Data from the SEER program [13] suggest that the natural history of CRC in patients of ages 15 to 29 years is similar to that of older patients. However, current literature suggests that over 86% of those diagnosed under the age of 50 are symptomatic at diagnosis, and this is associated with a more advanced stage at diagnosis and poorer outcomes [11]. Approximately 60–86% of pediatric and adolescent patients have Dukes stage C or D [14]. The increased frequency of mucinous variants and preponderance of right-sided lesions contribute to the advanced stage at diagnosis [15, 16].

Typical symptoms/signs associated with CRC include hematochezia or melena, abdominal pain, otherwise unexplained iron deficiency anemia, and/or a change in bowel habits [17]. The patient may sometimes present with obstruction or perforation which carry a poor prognosis, independent of stage [18].

Patients may also present with signs/symptoms of metastatic disease. CRC can spread by lymphatic and hematogenous dissemination, as well as by contiguous and transperitoneal routes. The most common metastatic sites are the regional lymph nodes, liver, lungs, and peritoneum. Patients may present with signs or symptoms referable to any of these areas. The presence of right upper quadrant pain, abdominal distension, early satiety, supraclavicular adenopathy, or periumbilical nodules usually signals advanced, often metastatic, disease.

Metastatic carcinoma to the testis is rare [5] and most often incidentally found on autopsy. The most common tumors to metastasize to the testis are prostate (35%), lung (18%), melanoma (18%), kidney (9%) [9], and colorectal less than 8% [19].

There are less than 25 reported cases of colorectal cancer presenting as metastases to testis [20]. The exact mechanism of spread is unknown but many theories have been suggested. Since most cases of testicular metastases presented as a hydrocele, it is proposed that there may be microscopic channels of communications present between the peritoneum and testes. Other theories include retrograde venous and lymphatic extension, direct invasion, and arterial embolism [21]. In our case, our patient did not present primarily with testicular symptoms neither did he have hydrocele.
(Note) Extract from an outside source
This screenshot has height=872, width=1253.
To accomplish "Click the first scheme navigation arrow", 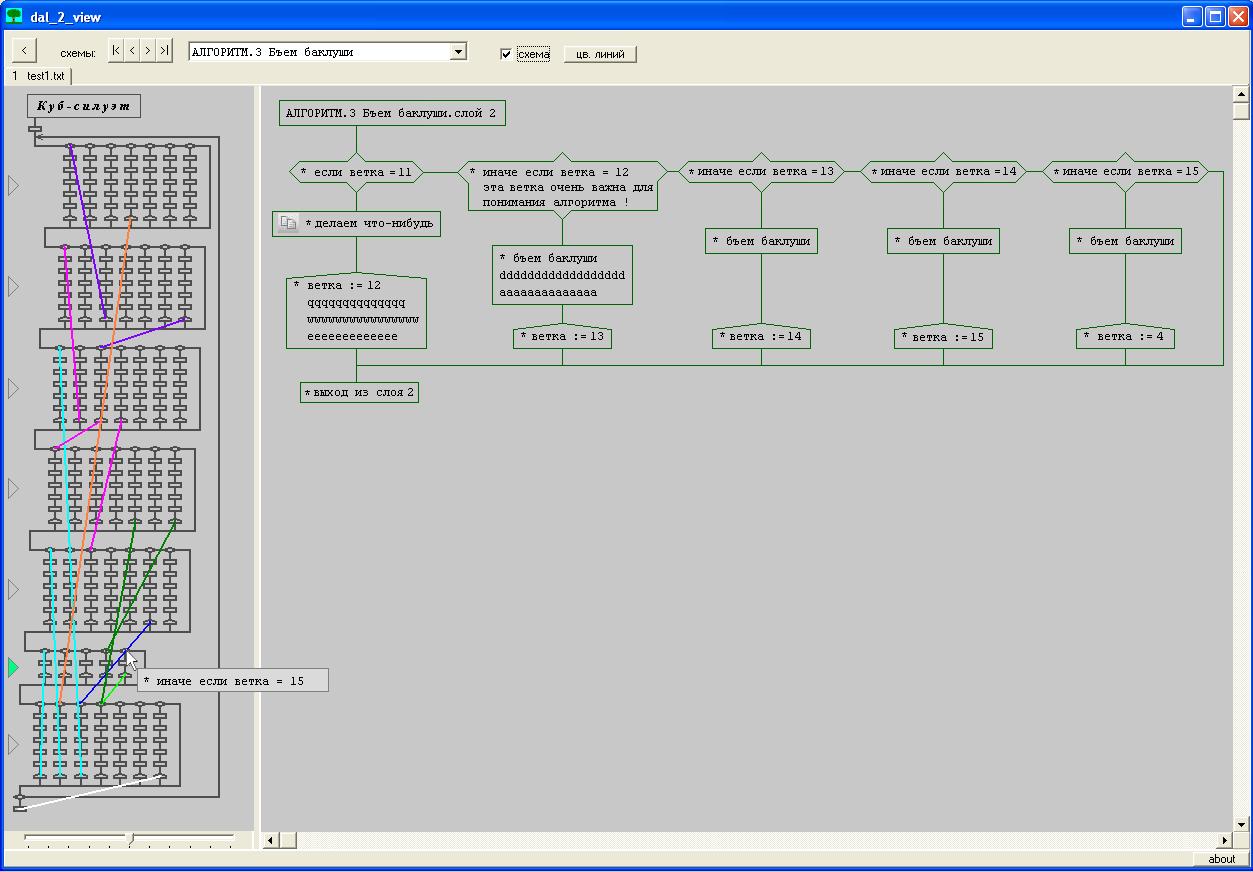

He had a testicular nodule which was diagnosed to be metastatic adenocarcinoma on USG-guided needle biopsy.

Surgery is the only effective modality to cure patients with localized CRCs. However, for patients with cancer staging ≥ III, adjuvant chemotherapy is important to eradicate micrometastases, thereby reducing disease recurrence and increasing the cure rate [22].

Statistics show a higher incidence of unresectable residual disease and a higher metastasis rate in childhood CRCs [23]. Patients with unresectable tumors should undergo only biopsy and neoadjuvant chemotherapy, with or without radiation therapy.

The results of many series indicated that the overall survival of the patient depends on the complete surgical resection of the tumor and the radical resection of lymph nodes [24]; thus, it is the goal of surgery. However, only 40–69% of pediatric patients are candidates for curative resection, a much lower number than in adults ( Debulking is of little benefit for patients with extensive metastatic disease. Occasionally, resections of bulky tumors or metastases offer palliation (

Predictors of poor prognosis, apart from the stage of the disease, are incomplete resection, mucinous histology, proportion of signet ring cells > 10%, and absence of an in situ component [22, 23]. In spite of all the advances in diagnosis and treatments, an overall 5-year survival is around 75% in adult patients but only around 51% in the pediatric population [22].


CRC in the pediatric age group along with testicular metastasis is rare. It tends to be very aggressive and presents at a very advanced stage in pediatric patients, due to which it has a very poor prognosis. Due to its rarity, screening is not recommended for individuals under the age of 50. Thus, to improve outcome, early diagnosis and treatment is paramount. For that to happen, awareness among pediatricians and surgeons needs to be created regarding pediatric CRC and its signs and symptoms.